Jeder, der sich im jüdisch-christlichen Dialog engagiert, weiß, dass es da für Christen unabdingbare Voraussetzungen gibt, ohne die ein Gespräch zwischen den beiden Religionen zu Ende ist, bevor es überhaupt begonnen hat. Dazu gehört neben dem Bekenntnis zur christlichen Schuldgeschichte gegenüber den Juden, die jedenfalls den Boden bereitet für die Schoa, die Judenvernichtung durch das NS-Regime, auch die für Juden als unumkehrbare erkennbare Bejahung des Staates Israel.
Auch die bedeutendste jüdische Stellungnahme zum Verhältnis mit den Christen, die im Jahr 2000 unter dem Titel "Dabru emet - Sagt die Wahrheit" vor allem von US-amerikanischen jüdischen Gelehrten unterzeichnet wurde, stellt fest: "Christen können den Anspruch des jüdischen Volkes auf das Land Israel respektieren. Für Juden stellt die Wiedererrichtung eines jüdischen Staates im gelobten Land das bedeutendste Ereignis seit dem Holocaust dar."
Solche Voraussetzungen für ein Gespräch werden angesichts der Ereignisse im Gazastreifen zu einer großen Herausforderung: Wie sollen Christen angemessen Solidarität zeigen und vor allem für die Schwachen und Schwächsten in den gegenwärtigen Auseinandersetzungen votieren?
Faktum ist, dass es - nach derzeitigem Wissensstand - für Christen in Europa keine eindeutigen Antworten gibt.

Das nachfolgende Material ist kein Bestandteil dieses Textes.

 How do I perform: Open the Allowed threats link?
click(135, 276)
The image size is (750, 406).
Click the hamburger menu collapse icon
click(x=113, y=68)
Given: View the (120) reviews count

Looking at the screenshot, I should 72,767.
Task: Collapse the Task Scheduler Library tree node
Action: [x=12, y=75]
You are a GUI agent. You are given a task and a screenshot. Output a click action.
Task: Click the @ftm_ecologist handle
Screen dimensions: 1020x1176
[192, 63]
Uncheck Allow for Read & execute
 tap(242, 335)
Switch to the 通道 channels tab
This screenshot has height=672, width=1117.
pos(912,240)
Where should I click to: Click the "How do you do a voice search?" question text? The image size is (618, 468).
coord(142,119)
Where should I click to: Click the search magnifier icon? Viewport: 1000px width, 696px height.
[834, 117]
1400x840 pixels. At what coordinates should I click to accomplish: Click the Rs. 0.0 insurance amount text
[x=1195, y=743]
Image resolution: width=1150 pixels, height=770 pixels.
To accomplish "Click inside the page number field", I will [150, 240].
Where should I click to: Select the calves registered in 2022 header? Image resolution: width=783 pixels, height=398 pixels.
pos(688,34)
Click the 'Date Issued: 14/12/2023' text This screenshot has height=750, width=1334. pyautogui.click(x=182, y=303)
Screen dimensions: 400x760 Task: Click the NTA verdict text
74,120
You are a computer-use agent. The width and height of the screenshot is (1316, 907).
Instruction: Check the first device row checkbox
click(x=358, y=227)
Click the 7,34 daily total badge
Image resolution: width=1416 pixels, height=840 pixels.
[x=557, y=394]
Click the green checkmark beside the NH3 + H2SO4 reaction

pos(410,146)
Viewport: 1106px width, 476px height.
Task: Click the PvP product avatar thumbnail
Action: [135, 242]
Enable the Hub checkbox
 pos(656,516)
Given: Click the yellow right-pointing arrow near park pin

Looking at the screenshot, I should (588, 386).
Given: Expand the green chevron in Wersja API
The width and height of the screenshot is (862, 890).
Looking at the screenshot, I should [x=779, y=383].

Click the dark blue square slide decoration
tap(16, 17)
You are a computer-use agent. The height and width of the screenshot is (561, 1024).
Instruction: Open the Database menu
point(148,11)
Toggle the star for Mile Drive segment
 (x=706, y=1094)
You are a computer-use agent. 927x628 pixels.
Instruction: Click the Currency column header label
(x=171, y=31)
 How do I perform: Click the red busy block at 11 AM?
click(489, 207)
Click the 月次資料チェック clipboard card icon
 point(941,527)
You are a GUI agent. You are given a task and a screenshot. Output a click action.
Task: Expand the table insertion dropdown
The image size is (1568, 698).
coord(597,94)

Vor einigen Monaten haben anlässlich "60 Jahre Staat Israel" die beiden evangelischen Kirchen Österreichs eine gemeinsame Stellungnahme herausgebracht, in der neben der "Mitfreude" über die Staatsgründung Israels auch die Betroffenheit darüber angesprochen wird, dass ebendiese Staatsgründung für andere "zu Entwurzelung und Vertreibung" geführt hat.
Christliche Solidarität mit den eigenen Glaubensgeschwistern in der Region führt vordergründig zur palästinensischen Seite, obwohl dort - wie in der arabischen Welt ringsum - die Christen eine schwindende Minderheit sind.
Nicht beschönigte Ratlosigkeit
Von Christen im muslimisch-christlichen Dialog wird von muslimischer Seite zu Recht erwartet, die Ungerechtigkeit gegenüber den zivilen Opfern in Gaza anzuprangern. Das soll und muss geschehen: Die Zahl der Toten spricht eine beredte Sprache.
Doch wie kann das Eintreten für die Opfer geschehen, ohne nachhaltig in den begleitenden Propagandakrieg verwickelt zu werden? Kein Wunder, dass die Stimmen der Christen zurzeit leise sind.
Vielleicht wäre es die beste Idee, Friedensinitiativen hüben wie drüben zu unterstützen, die es im Nahostkonflikt wie in kaum einem anderen Krisenherd der Welt gibt.
Friede und Gerechtigkeit in Nahost zu erreichen, ist Sisyphusarbeit. Worte scheinen zurzeit nichts auszurichten. Vielleicht ist es die Zeit von - kleinen - Taten. Und vielleicht ist es die Zeit, die eigene Ratlosigkeit nicht zu beschönigen.